Restate the records that follow word for word; no pictures should appear.

---+---

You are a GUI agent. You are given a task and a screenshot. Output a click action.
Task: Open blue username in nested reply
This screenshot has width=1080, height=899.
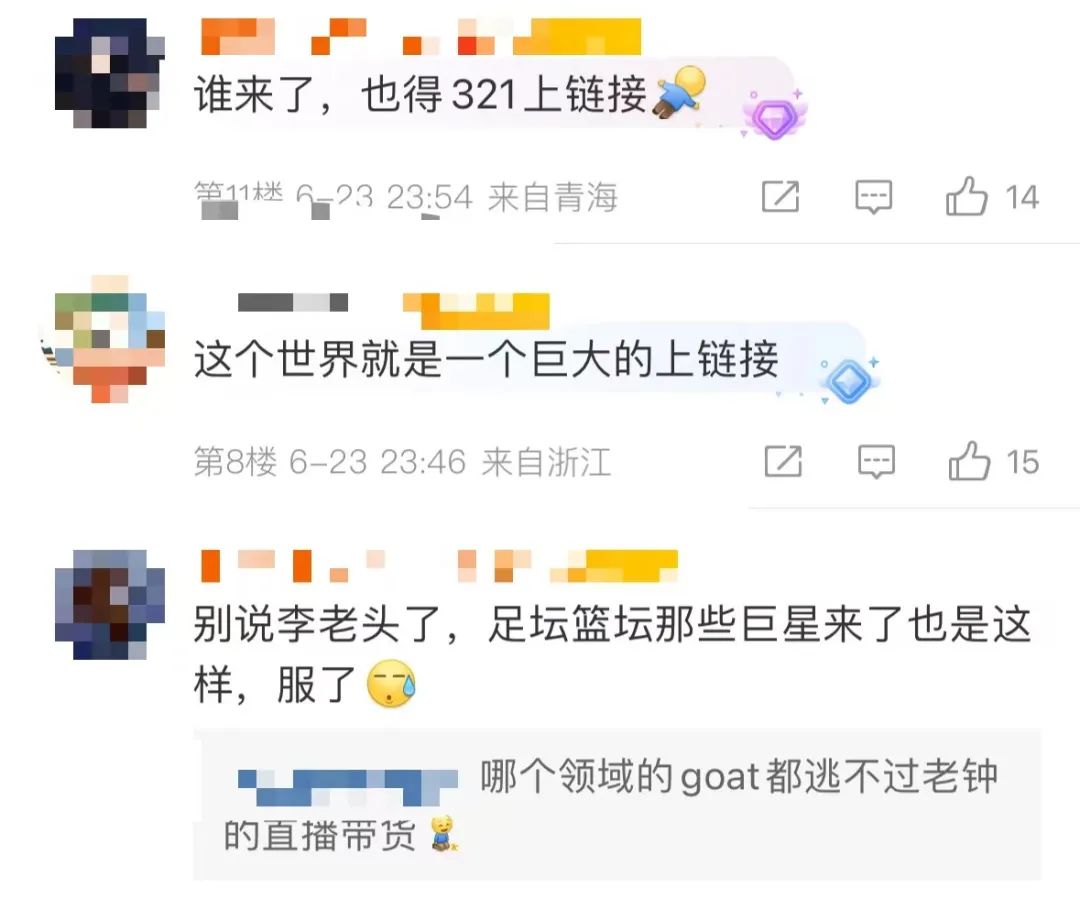tap(348, 787)
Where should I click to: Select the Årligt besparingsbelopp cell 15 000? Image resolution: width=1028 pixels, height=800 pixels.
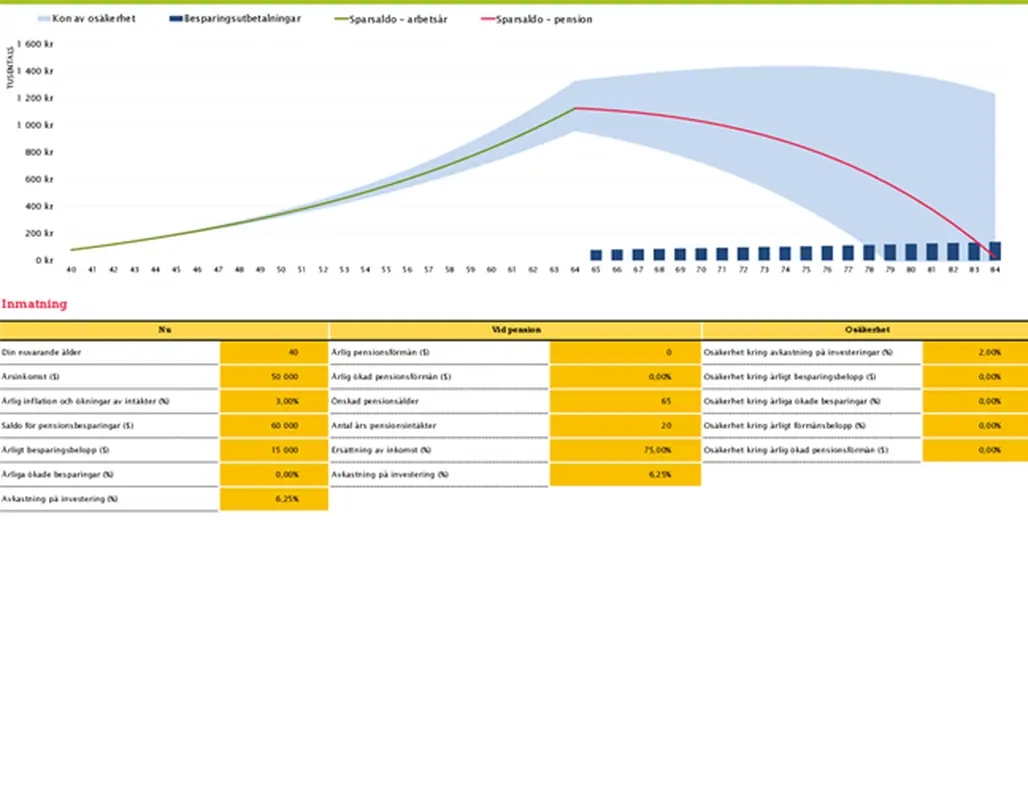[x=273, y=450]
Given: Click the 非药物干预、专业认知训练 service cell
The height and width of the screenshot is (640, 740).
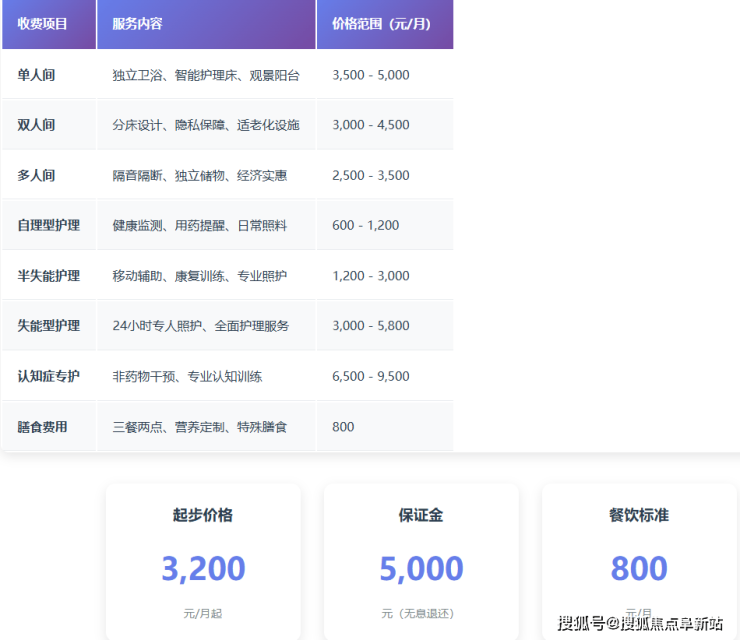Looking at the screenshot, I should [x=187, y=377].
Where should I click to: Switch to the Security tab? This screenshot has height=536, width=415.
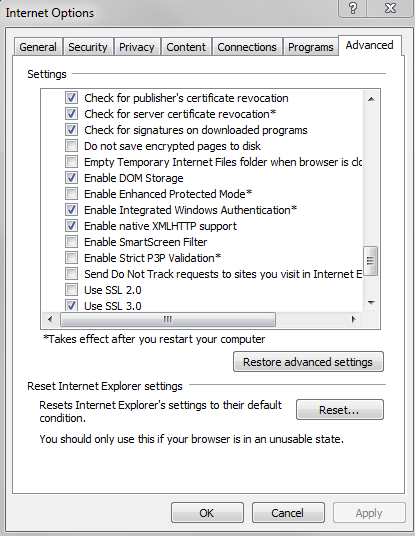88,47
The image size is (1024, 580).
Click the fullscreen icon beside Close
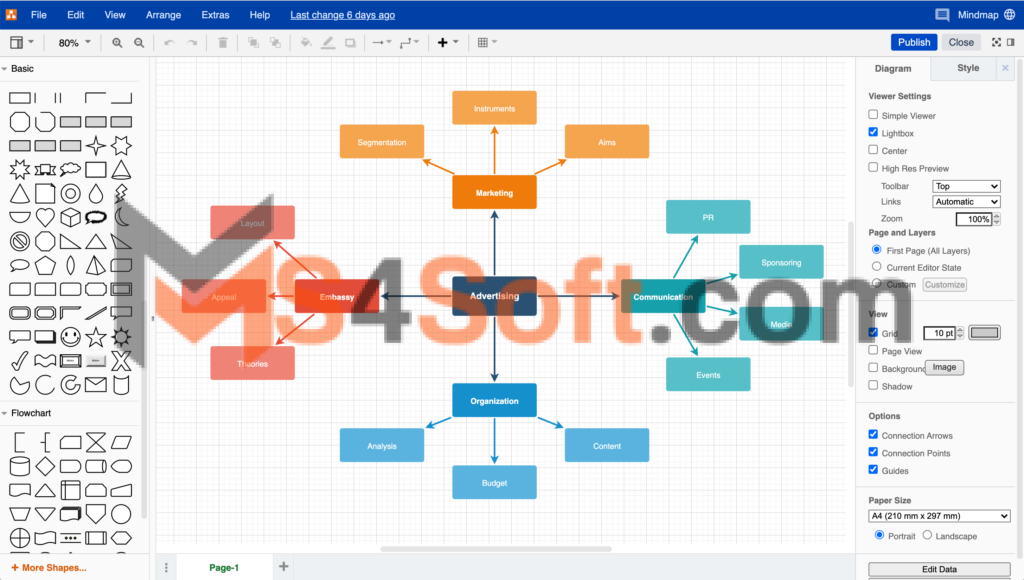(x=996, y=42)
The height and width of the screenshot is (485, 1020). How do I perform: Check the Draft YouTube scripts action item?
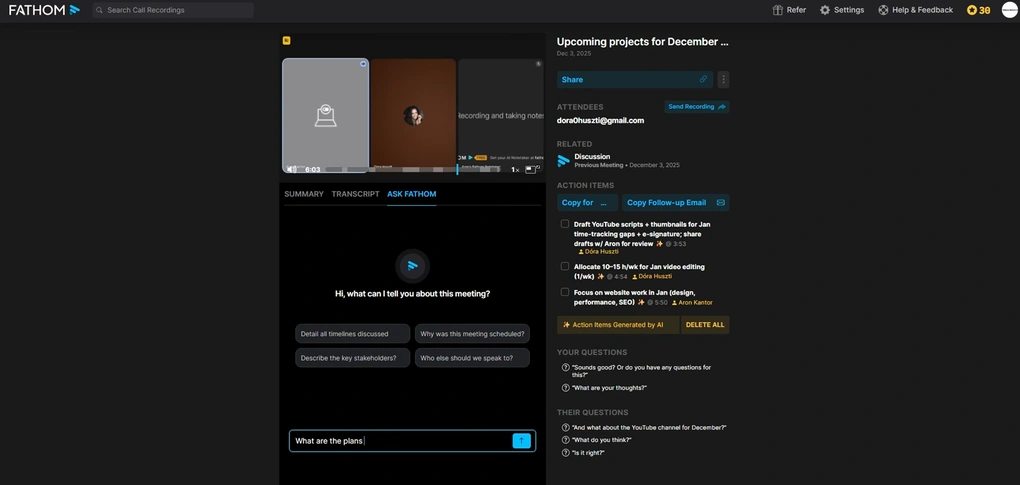pyautogui.click(x=565, y=224)

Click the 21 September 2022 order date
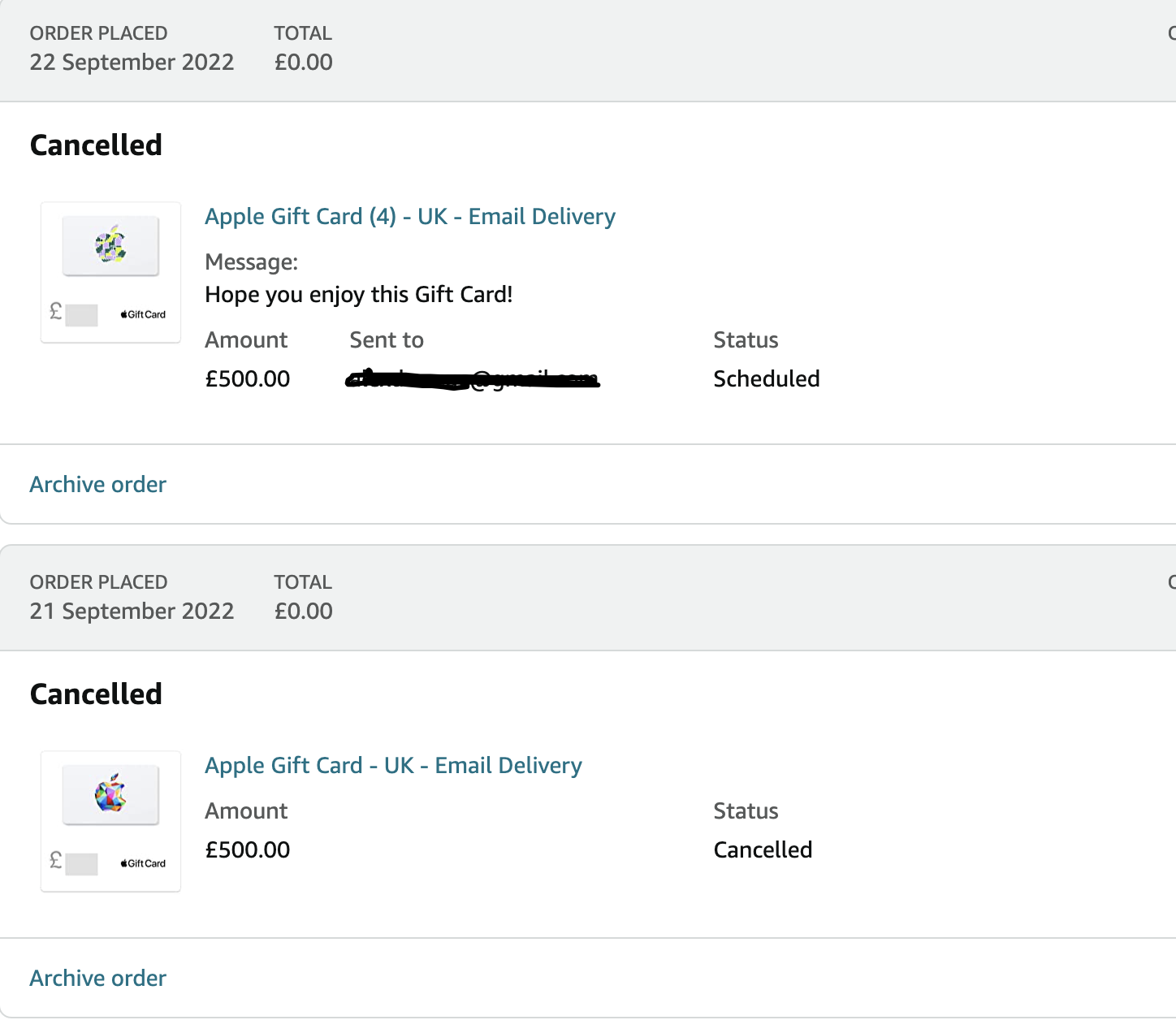(x=132, y=612)
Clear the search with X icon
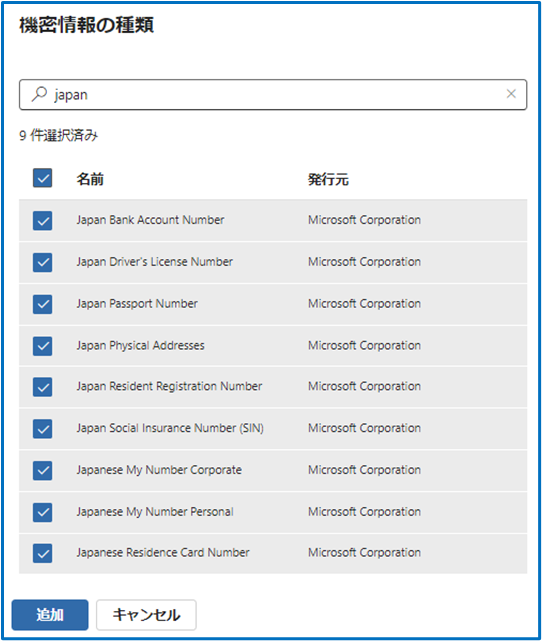The height and width of the screenshot is (641, 542). [x=511, y=94]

---+---

#### Task result:
You are a GUI agent. You are given a task and a screenshot. Output a click action.
Task: Open blue username in nested reply
This screenshot has width=1080, height=899.
tap(348, 787)
Where should I click to: Select the Årligt besparingsbelopp cell 15 000? Image resolution: width=1028 pixels, height=800 pixels.
[x=273, y=450]
Given: Click the 非药物干预、专业认知训练 service cell
The height and width of the screenshot is (640, 740).
Looking at the screenshot, I should [x=187, y=377].
Where should I click to: Switch to the Security tab? This screenshot has height=536, width=415.
88,47
The image size is (1024, 580).
Click the fullscreen icon beside Close
(x=996, y=42)
The height and width of the screenshot is (485, 1020). How do I perform: Check the Draft YouTube scripts action item?
pyautogui.click(x=565, y=224)

Click the 21 September 2022 order date
(x=132, y=612)
Clear the search with X icon
The height and width of the screenshot is (641, 542). [x=511, y=94]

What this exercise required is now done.